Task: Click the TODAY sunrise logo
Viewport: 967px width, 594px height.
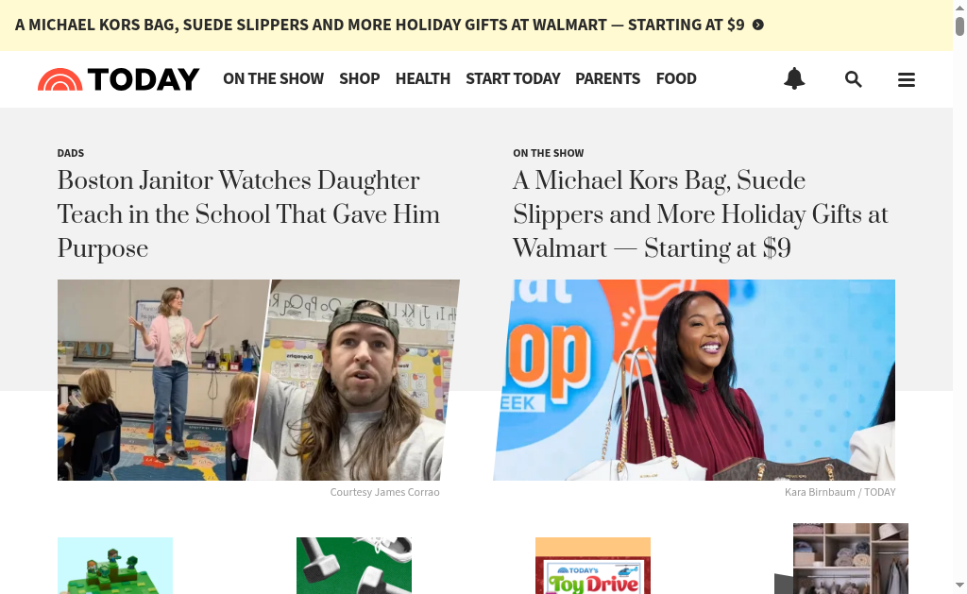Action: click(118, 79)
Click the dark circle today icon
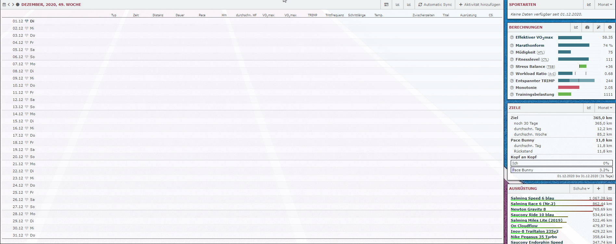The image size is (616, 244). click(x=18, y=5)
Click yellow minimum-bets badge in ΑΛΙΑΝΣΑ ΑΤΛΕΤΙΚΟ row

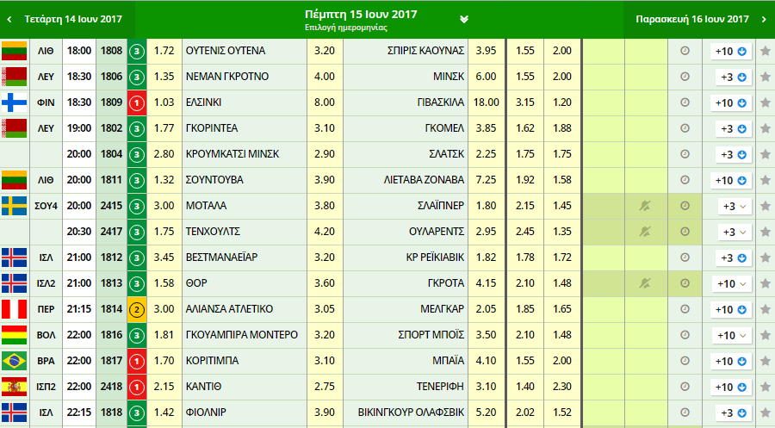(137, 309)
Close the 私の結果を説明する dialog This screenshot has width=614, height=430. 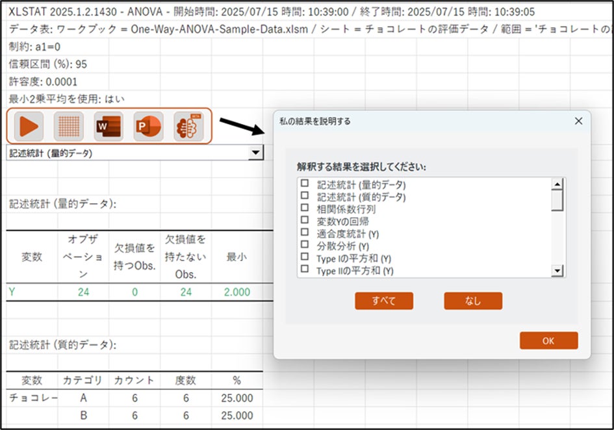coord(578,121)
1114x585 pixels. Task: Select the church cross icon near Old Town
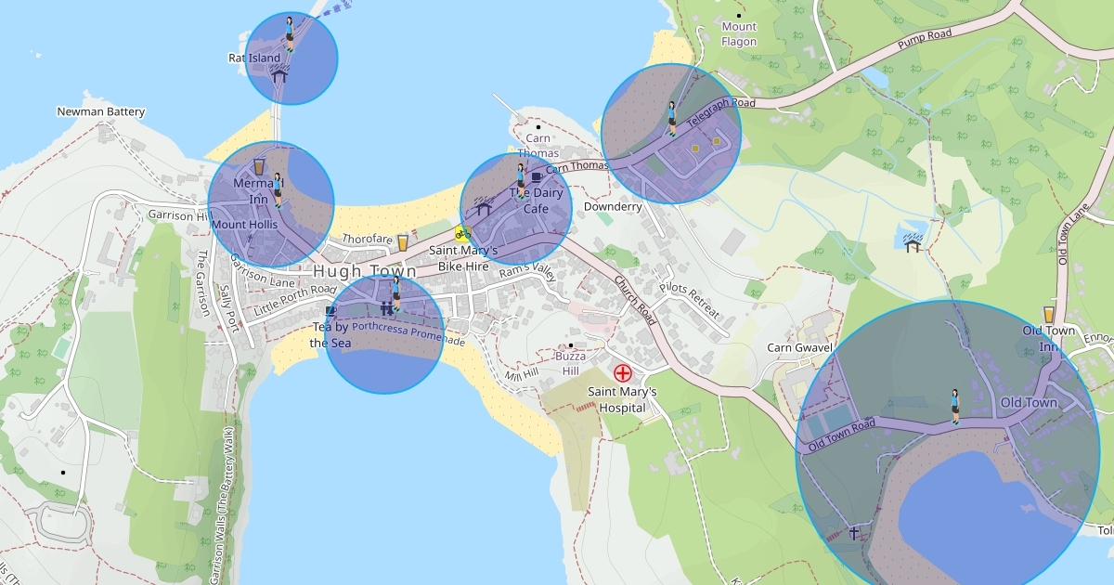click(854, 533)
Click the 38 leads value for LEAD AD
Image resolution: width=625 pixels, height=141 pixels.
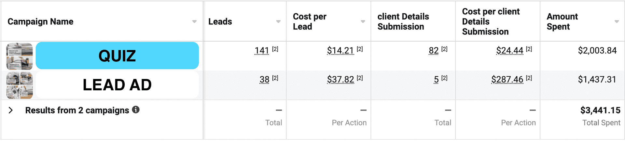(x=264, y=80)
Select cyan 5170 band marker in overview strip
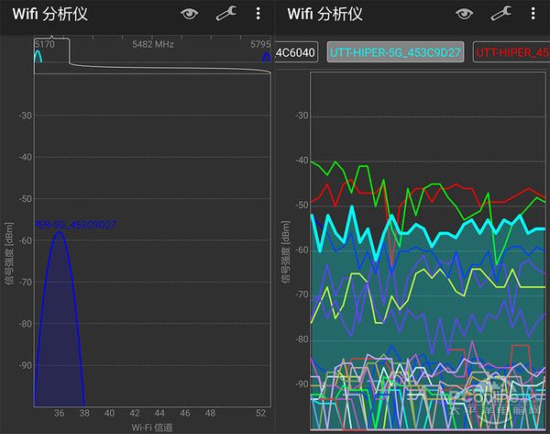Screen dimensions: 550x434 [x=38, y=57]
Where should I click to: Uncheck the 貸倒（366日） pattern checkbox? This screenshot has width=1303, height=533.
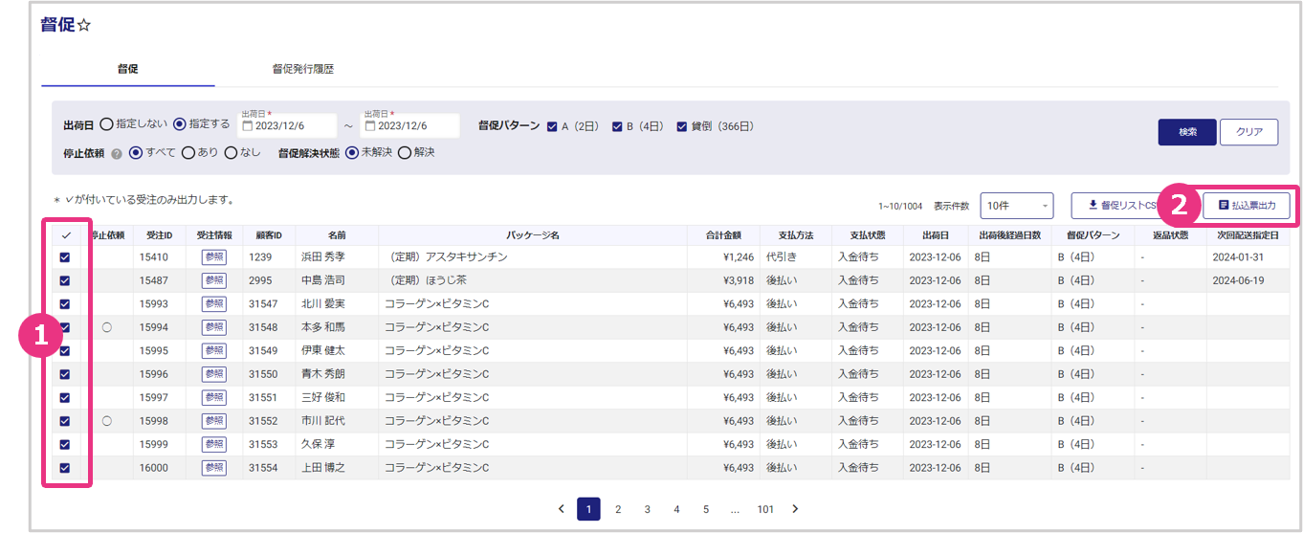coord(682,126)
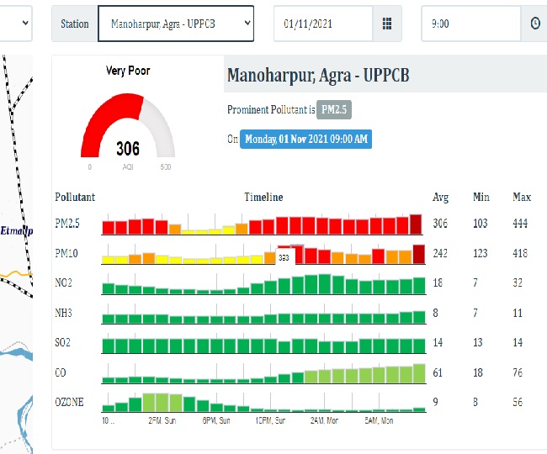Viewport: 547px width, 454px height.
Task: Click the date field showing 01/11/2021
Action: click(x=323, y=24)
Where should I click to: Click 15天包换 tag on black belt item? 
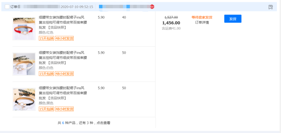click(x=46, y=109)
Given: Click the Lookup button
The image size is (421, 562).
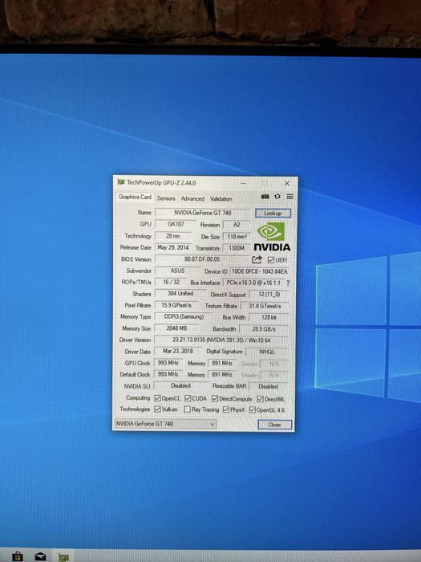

---

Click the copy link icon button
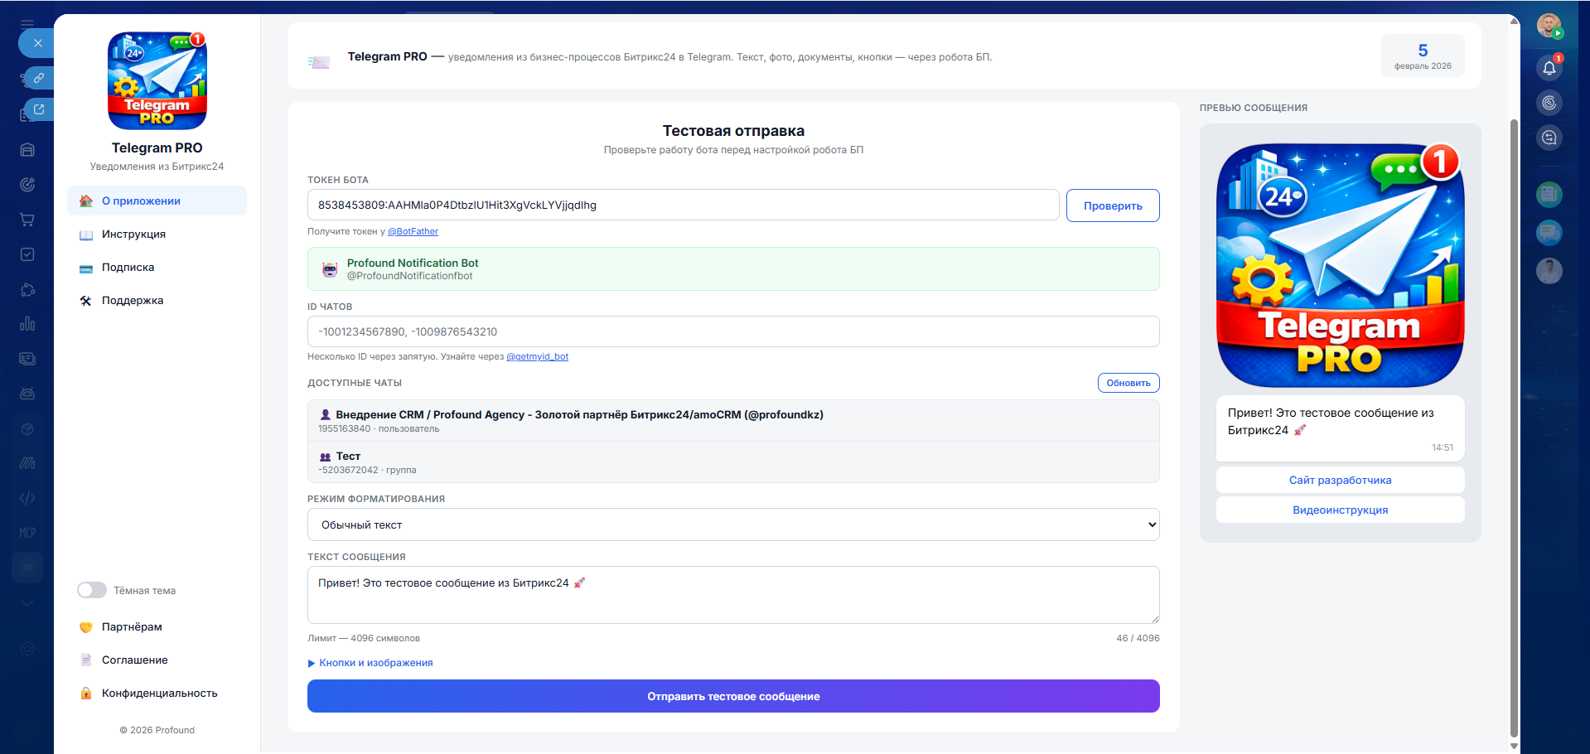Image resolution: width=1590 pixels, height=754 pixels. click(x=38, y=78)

| TASK DESCRIPTION |
Repeat the lines above exactly, beginning with the one containing "Where should I click to: Click" and finishing with the one containing "The image size is (421, 562).". No pictures belong in the copy.

| THE ANSWER |
Where should I click to: Click 15天包换 tag on black belt item? 
click(x=46, y=109)
Given: Click the Lookup button
The image size is (421, 562).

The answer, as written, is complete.